Releases: ClementiGroup/pyODEM
Major Update - Protein non-bonded interactions implemented
Non-Bonded Protein Interactions for Larger Proteins
Implemented features to handle larger proteins. This required implementing MPI in order to distribute the protein data and calculation onto multiple cores to deal with scaling to larger proteins. This also required implementing a new coarse-grained model that defines generic non-native interactions to reduce the number of adjustable parameters thereby reducing the search space of protein model parameters.
Updated Features
- Implemented non-bonded pair interactions into a protein model. (requires pysph)
- Implemented parallelization using the mpi4py package to improve scaling to larger proteins and larger data-sets.
- Model loaders now work so that models can be loaded in parallel.
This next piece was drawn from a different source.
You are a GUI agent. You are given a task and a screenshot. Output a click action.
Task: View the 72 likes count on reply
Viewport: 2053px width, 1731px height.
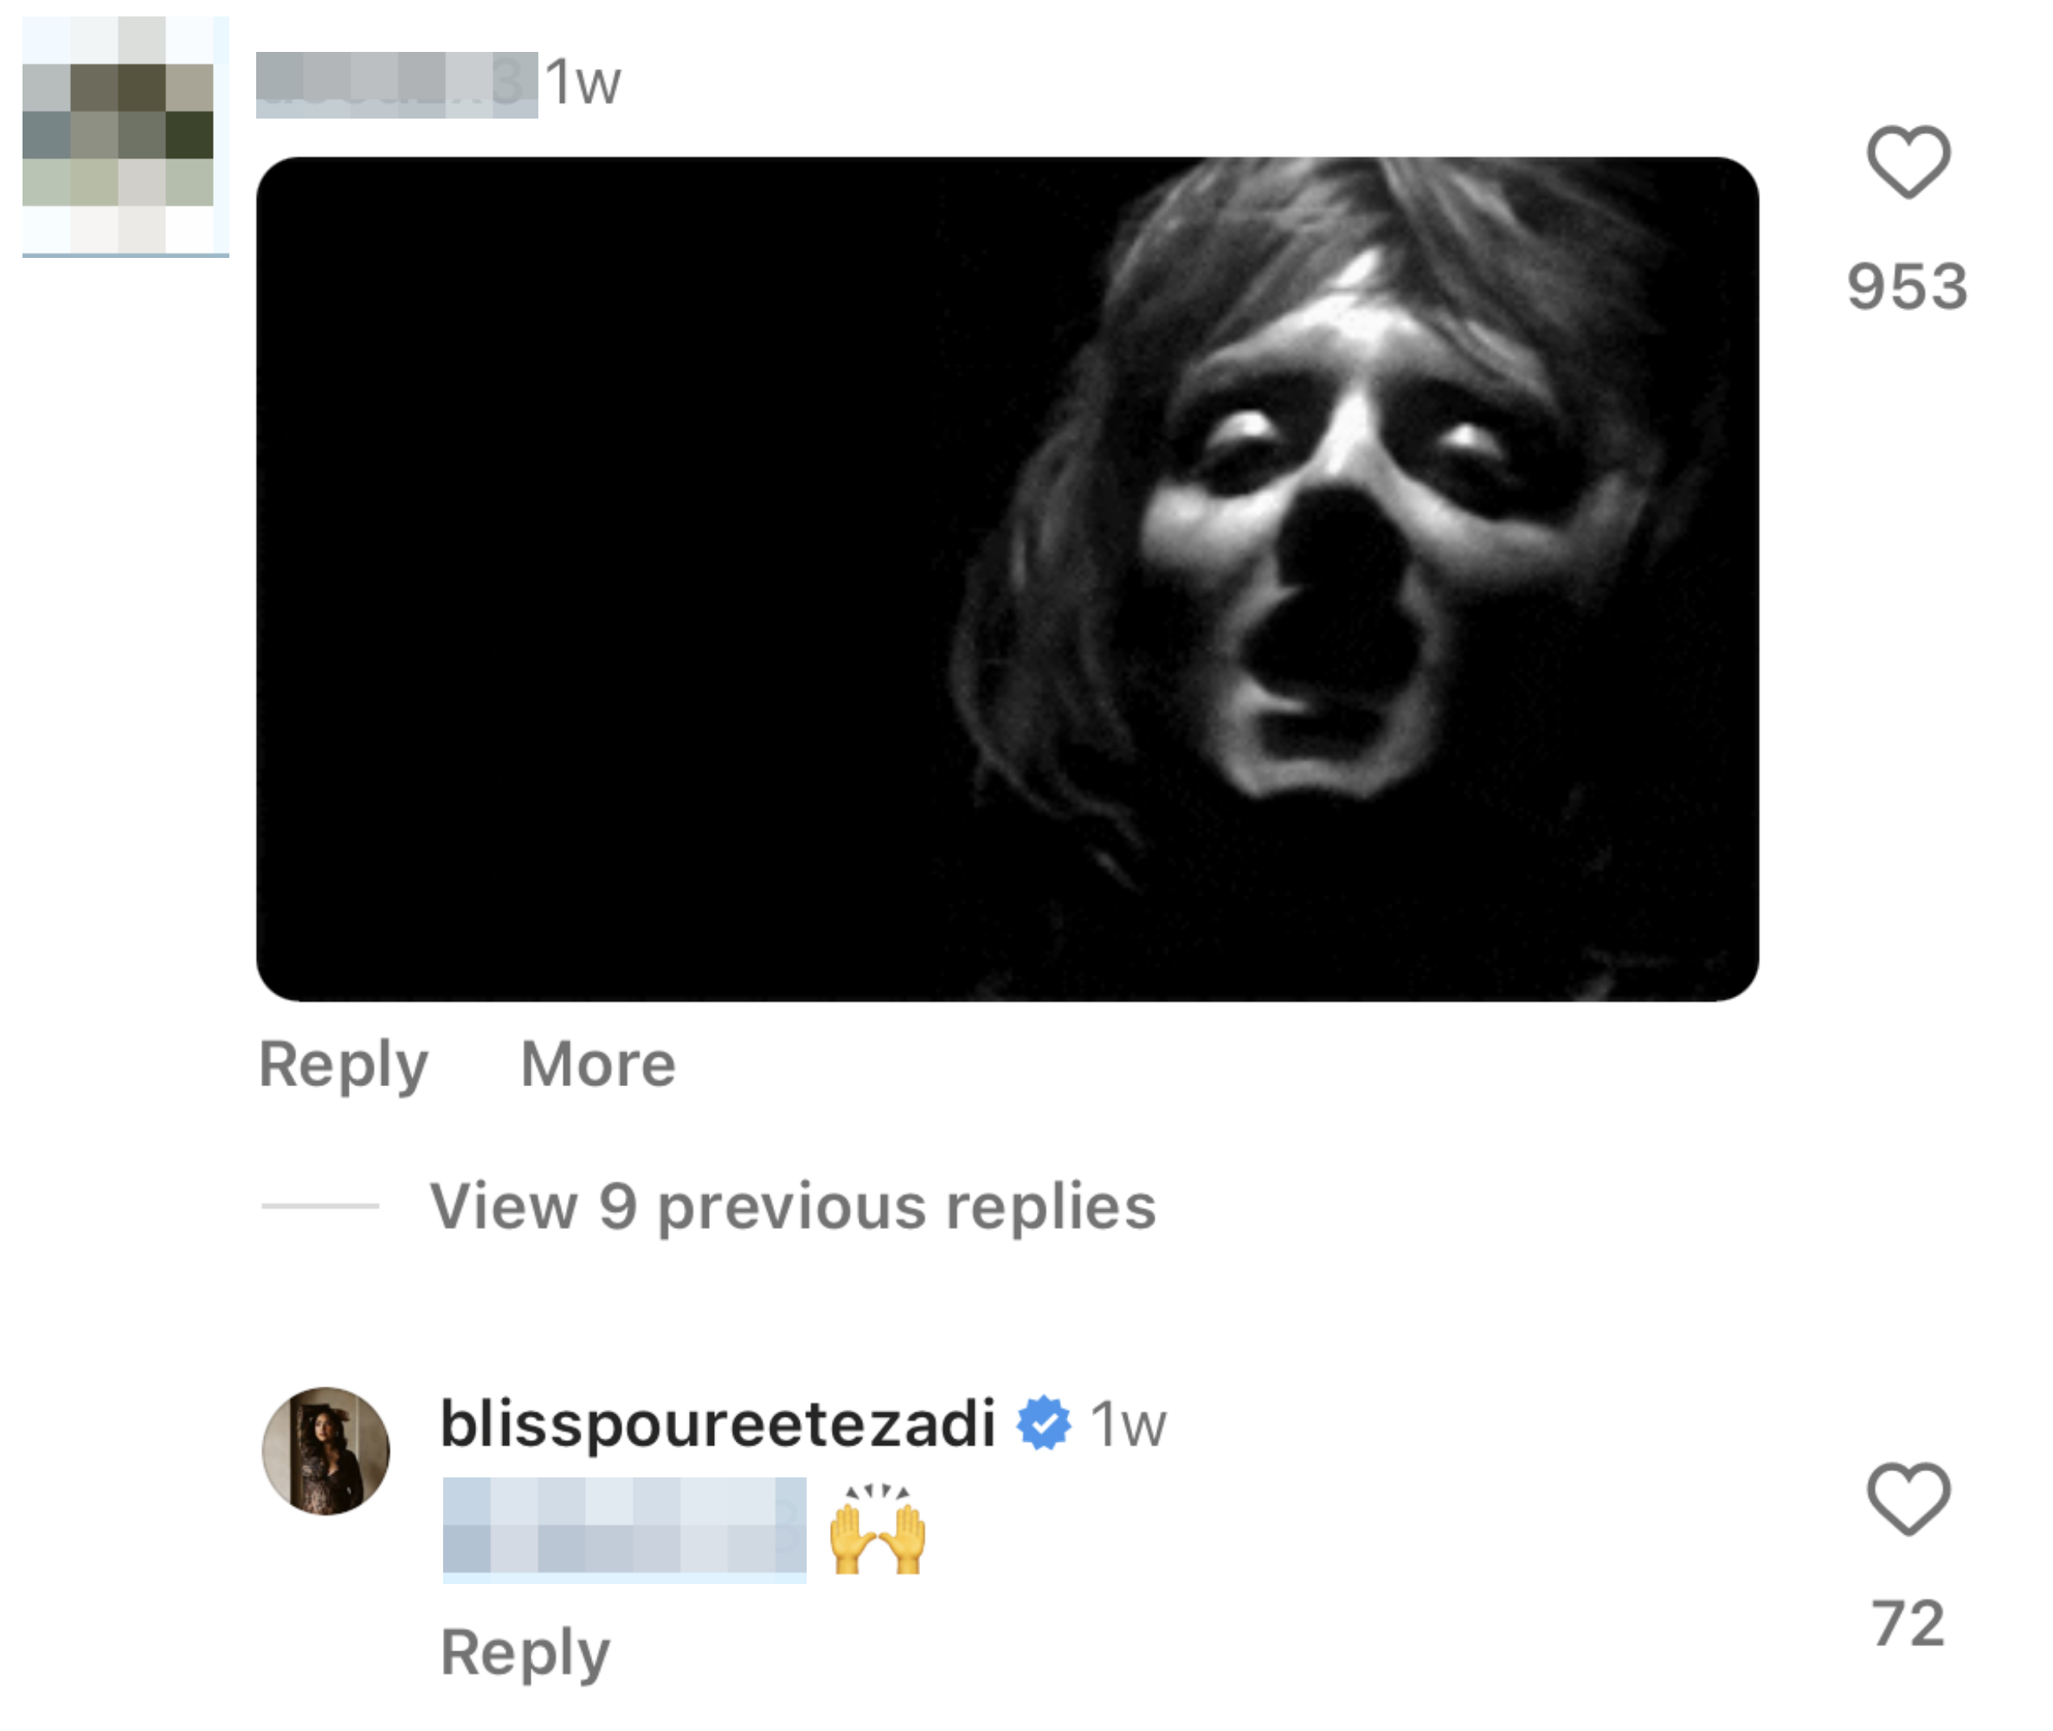pos(1907,1623)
- Implemented helper functions that partition the data onto multiple cores based upon the discrete state assignment of the protein conformation.
- Compute the quality factor in a distributed manner thereby speeding up the computation.
Dependencies
- model_builder (https://github.com/ajkluber/model_builder)
- mdtraj
- numpy
- scipy
- multiprocessing
- mpi4py
- pysph (https://pysph.readthedocs.io/en/latest/)
See publication: Chen, J., Chen, J., Pinamonti, G. & Clementi, C. Learning Effective Molecular Models from Experimental Observables. J. Chem. Theory Comput. 14, 3849–3858 (2018).
Initial Release
Initial Release of pyODEM
Basic features of pyODEM are implemented and tested. The goal is to optimize a coarse-grained protein model using either real or synthetic histogram data, i.e. FRET (Forster Resonance Energy Transfer).
Basic Features
- Load protein models per ajkluber's model_builder package.
- Compute coarse-grained protein potential energy.
- Compute a quality factor and its logarithm based on histogram data, i.e. distance FRET data.
- Determine discrete state probabilities due to changing the coarse-grained protein model's parameters.
- Select optimal coarse-grained protein model parameters based upon quality factor using a non-linear optimizer.
Dependencies
- model_builder (https://github.com/ajkluber/model_builder)
- mdtraj
- numpy
- scipy
- multiprocessing
See publication: Chen, J., Chen, J., Pinamonti, G. & Clementi, C. Learning Effective Molecular Models from Experimental Observables. J. Chem. Theory Comput. 14, 3849–3858 (2018).